Understanding how leverage works is also cruicial in deciding which broker to choose for your trading. The question here is does your forex broker immediately offset positions with their clearing house or do they actively take positions on the other side of their clients' trades? The purpose you should focus on here is to find a forex broker that is looking after your own interests not theirs.

Which Broker to Choose?
Find a broker where you can trade with low leverage, definitely lower than 300:1 or the ridiculous ratios like 500:1. Our recommended broker discourages high risk trading and prohibits the use of leverage in excess of 50:1.

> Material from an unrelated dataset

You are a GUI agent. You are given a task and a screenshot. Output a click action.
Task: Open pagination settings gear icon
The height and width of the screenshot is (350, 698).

Those brokers offering high leverage have a business model established primarily for transferring wealth from your account into theirs and are not looking after YOUR interest. Remember also that there is a big difference between the minimum margin required and leverage. If you don't understand these concepts you are at risk.
Nothing a broker offers in terms of technology, charts, news, training, narrow spreads, interest on unused margin or any of the many tricks the marketing wizards play will save you from the peril of too highly geared trading.

Do Some Investigation
It is imperative that you make sure that you are comfortable with the risks associated with your forex broker. You have to make sure you get satisfactory answers to some basic questions:
•Is your forex broker subject to a globally recognized regulator?
•Does the regulator specifically oversee the retail OTC forex
market?
•Does your broker have a registration / license number with the
regulator?
•Does your broker have a disciplinary record with the regulator?

Lastly enquire whether the forex broker is a small independent entrepreneurial firm or is it part of a larger financial group? If the firm is part of a large financial group it is possible that many of the risks associated with a smaller firm do not come into play. It is also possible for your broker in such case to indeed offset all trades with "mothership", thereby limiting the risks of "running stops", which may sometimes be to your disadvantage.

Dealing Desk brokers advertise "zero commission" trading on their websites to promote a supposed benefit when in fact this is not how they make money. They make money through the spreads they charge clients and which (if you have had some experience in the past with them) you would know that they tend to jump unexpectedly in certain times. With a non-dealing desk broker, the fees (commission) they charge are fully transparent and stated upfront. That cost is decidedly less than what you pay trading against a broker who controls pricing, can spike your trades and offer quotes whatever may suit them.